"To elevate a State from the lowest degree of barbarism to the highest degree of opulence," wrote A. Smith, "but three things are necessary,— peace, moderate taxes, and a tolerable administration of justice. All the rest is brought about by the NATURAL COURSE OF THINGS."
On which the last translator of Smith, M. Blanqui, lets fall this gloomy comment:
We have seen the natural course of things produce disastrous effects, and create anarchy in production, war for markets, and piracy in competition. The division of labor and the perfecting of machinery, which should realize for the great working family of the human race the conquest of a certain amount of leisure to the advantage of its dignity, have produced at many points nothing but degradation and misery. . . . . When A. Smith wrote, liberty had not yet come with its embarrassments and its abuses, and the Glasgow professor foresaw only its blessings. . . Smith would have written like M. de Sismondi, if he had been a witness of the sad condition of Ireland and the manufacturing districts of England in the times in which we live.

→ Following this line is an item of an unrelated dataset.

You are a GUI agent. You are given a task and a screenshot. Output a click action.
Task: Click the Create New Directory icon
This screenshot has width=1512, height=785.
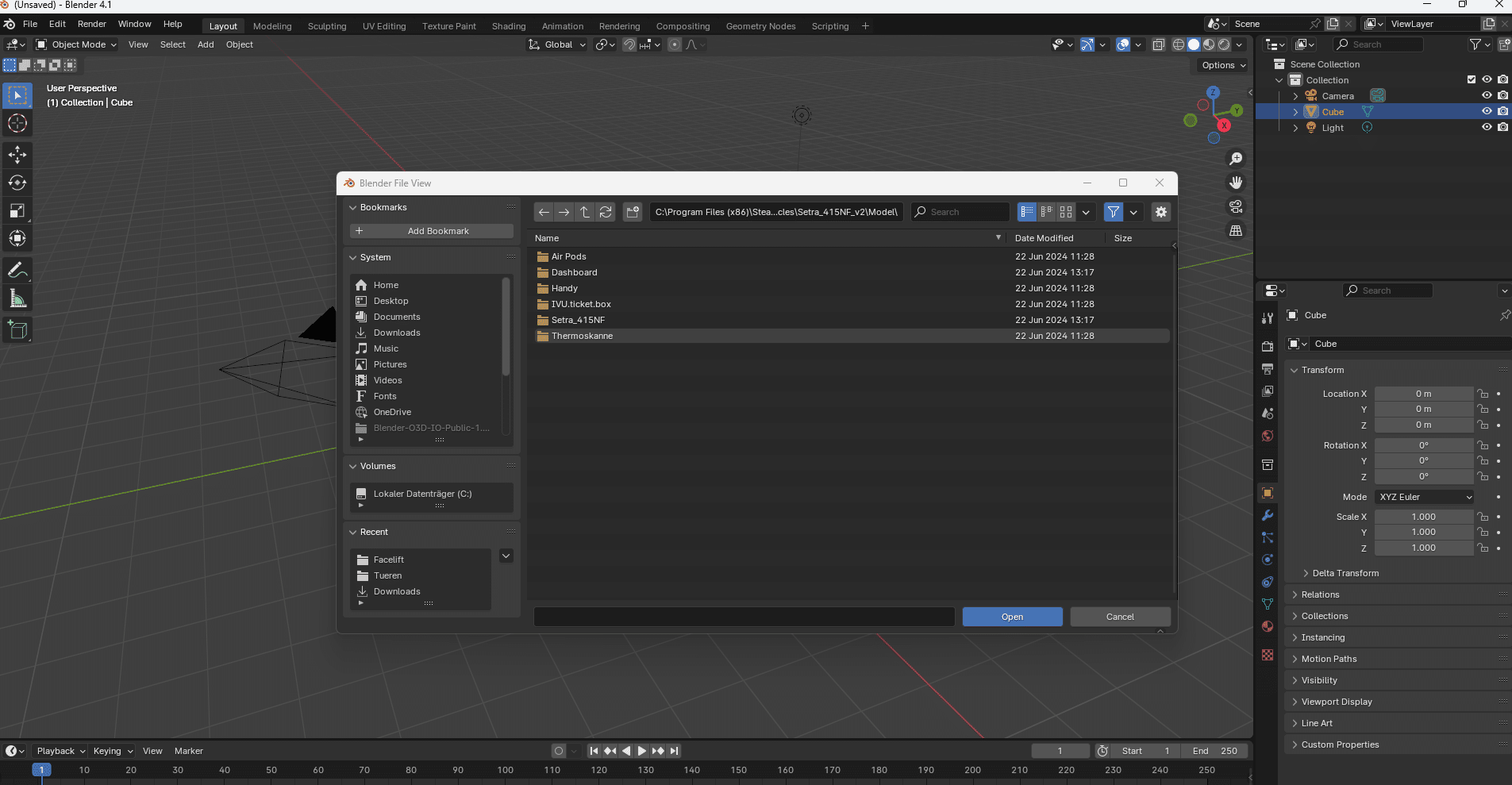pyautogui.click(x=633, y=212)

Now then, litterateurs, statesmen, daily publicists, believers and half-believers, all you who have taken upon yourselves the mission of indoctrinating men, do you hear these words which one would take for a translation from Jeremiah? Will you tell us at last to what end you pretend to be conducting civilization? What advice do you offer to society, to the country, in alarm?
But to whom do I speak? Ministers, journalists, sextons, and pedants! Do such people trouble themselves about the problems of social economy? Have they ever heard of competition?
A citizen of Lyons, a soul hardened to mercantile war, travelled in Tuscany. He observes that from five to six hundred thousand straw hats are made annually in that country, the aggregate value of which amounts to four or five millions of francs. This industry is almost the sole support of the people of the little State. "How is it," he says to himself, "that so easily conducted a branch of agriculture and manufactures has not been transported into Provence and Languedoc, where the climate is the same as in Tuscany?" But, thereupon observes an economist, if the industry of the peasants of Tuscany is taken from them, how will they contrive to live?
The manufacture of black silks had become for Florence a specialty the secret of which she guarded preciously.
A shrewd Lyons manufacturer, the tourist notices with satisfaction, has come to set up an establishment in Florence, and has finally got possession of the peculiar processes of dyeing and weaving. Probably this DISCOVERY will diminish Florentine exportation.—A Journey in Italy, by M. Fulchiron.
Formerly the breeding of the silk-worm was abandoned to the peasants of Tuscany; whom it aided to live.
Agricultural societies have been formed; they have represented that the silk-worm, in the peasant's sleeping-room, did not get sufficient ventilation or sufficient steadiness of temperature, or as good care as it would have if the laborers who breed them made it their sole business. Consequently rich, intelligent, and generous citizens have built, amid the applause of the public, what are called bigattieres (from bigatti, silk-worm).—M. de Sismondi.